| Exercise prompt |
Extract the lines of the records from the start through the line that contains "Action: [1010, 639]", and copy them out unchanged.

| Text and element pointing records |
—————
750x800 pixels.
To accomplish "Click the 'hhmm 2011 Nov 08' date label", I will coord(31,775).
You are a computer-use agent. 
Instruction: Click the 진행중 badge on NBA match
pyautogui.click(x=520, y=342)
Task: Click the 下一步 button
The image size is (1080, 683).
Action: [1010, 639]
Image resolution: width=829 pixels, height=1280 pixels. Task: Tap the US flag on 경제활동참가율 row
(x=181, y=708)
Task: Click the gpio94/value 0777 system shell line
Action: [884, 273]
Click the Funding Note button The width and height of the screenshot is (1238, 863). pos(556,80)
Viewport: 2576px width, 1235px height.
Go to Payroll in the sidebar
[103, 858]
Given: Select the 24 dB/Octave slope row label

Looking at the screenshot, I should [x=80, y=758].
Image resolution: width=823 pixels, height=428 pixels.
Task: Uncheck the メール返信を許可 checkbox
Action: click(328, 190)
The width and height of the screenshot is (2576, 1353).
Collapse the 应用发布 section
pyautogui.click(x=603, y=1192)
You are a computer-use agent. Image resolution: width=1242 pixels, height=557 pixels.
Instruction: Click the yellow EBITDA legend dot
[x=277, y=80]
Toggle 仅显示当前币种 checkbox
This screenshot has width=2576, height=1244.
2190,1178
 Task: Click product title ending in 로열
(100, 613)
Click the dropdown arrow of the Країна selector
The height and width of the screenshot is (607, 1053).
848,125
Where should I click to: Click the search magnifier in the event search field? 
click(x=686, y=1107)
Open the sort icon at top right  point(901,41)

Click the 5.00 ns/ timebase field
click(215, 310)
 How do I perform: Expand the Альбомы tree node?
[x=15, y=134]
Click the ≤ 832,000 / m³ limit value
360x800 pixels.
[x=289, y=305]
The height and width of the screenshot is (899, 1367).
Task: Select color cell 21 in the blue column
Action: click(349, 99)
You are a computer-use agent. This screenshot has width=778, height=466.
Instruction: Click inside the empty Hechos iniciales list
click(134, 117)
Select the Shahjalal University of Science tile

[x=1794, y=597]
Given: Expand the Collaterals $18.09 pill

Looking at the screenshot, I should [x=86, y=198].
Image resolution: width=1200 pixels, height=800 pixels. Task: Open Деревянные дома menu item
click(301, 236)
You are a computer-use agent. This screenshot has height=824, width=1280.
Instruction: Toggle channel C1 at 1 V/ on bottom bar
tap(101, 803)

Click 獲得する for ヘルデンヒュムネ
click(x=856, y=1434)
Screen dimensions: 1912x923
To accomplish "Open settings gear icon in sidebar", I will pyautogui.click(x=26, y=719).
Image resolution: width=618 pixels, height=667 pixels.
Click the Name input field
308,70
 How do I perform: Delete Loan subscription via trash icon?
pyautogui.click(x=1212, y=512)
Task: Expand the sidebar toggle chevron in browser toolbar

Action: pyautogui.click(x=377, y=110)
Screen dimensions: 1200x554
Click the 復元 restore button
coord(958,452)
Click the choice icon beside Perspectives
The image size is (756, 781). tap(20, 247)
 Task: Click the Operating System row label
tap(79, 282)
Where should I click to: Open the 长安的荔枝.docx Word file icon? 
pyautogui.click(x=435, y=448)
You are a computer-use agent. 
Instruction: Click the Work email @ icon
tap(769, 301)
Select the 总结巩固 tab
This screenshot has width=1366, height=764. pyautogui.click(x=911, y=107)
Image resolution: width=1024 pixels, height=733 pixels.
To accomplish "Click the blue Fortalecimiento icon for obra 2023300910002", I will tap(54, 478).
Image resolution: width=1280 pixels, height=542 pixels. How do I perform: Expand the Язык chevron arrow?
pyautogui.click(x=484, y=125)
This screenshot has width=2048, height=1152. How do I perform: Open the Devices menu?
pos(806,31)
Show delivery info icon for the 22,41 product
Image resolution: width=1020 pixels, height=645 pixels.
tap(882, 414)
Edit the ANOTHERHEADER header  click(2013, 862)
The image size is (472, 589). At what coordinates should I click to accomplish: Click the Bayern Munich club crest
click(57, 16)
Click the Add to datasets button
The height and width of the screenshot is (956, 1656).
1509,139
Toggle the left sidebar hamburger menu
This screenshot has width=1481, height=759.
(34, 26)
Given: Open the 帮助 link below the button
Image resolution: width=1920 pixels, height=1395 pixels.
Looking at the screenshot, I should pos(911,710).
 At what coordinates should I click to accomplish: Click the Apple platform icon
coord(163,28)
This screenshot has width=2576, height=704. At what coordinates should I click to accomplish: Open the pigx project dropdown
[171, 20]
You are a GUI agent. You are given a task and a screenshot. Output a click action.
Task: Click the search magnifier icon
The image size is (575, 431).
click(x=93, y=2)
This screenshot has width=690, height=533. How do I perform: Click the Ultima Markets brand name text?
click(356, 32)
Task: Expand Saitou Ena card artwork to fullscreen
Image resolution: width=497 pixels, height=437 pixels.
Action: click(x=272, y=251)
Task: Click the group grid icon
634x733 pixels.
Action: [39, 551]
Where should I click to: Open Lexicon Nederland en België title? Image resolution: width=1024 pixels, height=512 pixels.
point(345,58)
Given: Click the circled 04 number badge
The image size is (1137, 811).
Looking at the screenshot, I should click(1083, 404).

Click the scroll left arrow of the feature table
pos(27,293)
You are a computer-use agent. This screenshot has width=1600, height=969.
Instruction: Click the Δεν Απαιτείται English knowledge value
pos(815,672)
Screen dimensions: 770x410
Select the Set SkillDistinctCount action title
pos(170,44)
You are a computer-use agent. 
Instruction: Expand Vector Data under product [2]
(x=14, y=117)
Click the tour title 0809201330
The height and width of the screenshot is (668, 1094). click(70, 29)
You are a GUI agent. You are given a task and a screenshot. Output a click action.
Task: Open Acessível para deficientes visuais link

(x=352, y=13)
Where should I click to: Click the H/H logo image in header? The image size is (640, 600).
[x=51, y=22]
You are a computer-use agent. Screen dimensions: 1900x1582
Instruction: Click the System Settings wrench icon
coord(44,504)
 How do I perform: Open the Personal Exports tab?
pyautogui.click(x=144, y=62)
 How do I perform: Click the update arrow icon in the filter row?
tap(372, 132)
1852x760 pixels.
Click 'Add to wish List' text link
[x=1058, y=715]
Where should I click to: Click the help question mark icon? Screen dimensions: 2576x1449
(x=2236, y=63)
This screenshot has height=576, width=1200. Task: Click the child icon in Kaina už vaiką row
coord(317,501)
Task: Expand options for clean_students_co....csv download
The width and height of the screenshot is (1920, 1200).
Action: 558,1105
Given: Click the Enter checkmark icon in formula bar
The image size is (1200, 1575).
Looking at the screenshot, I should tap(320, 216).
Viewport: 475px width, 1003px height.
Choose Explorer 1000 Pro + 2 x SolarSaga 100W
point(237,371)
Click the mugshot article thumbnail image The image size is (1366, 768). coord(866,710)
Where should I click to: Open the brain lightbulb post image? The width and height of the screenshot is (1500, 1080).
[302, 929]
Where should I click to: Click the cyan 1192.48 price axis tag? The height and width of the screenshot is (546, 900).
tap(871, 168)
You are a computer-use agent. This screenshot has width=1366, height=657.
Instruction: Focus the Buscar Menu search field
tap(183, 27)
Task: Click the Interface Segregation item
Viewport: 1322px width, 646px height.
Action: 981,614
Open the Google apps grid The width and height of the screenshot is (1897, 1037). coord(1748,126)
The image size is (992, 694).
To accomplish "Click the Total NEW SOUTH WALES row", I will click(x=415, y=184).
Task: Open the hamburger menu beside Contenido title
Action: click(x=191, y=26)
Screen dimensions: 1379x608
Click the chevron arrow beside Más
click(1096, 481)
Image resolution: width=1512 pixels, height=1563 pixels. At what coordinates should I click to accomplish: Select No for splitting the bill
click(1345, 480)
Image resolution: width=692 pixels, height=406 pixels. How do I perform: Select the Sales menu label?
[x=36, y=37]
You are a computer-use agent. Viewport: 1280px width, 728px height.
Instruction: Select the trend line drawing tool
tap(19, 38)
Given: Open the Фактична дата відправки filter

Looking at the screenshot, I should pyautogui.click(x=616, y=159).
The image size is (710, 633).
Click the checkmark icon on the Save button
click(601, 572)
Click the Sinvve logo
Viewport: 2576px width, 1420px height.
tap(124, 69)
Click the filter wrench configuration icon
—————
| Response to this task |
750x800 pixels.
To accomplish "Click the 'hhmm 2011 Nov 08' date label", I will coord(31,775).
You are a computer-use agent. 
Instruction: Click the 진행중 badge on NBA match
pyautogui.click(x=520, y=342)
Task: Click the 下一步 button
The image size is (1080, 683).
Action: [1010, 639]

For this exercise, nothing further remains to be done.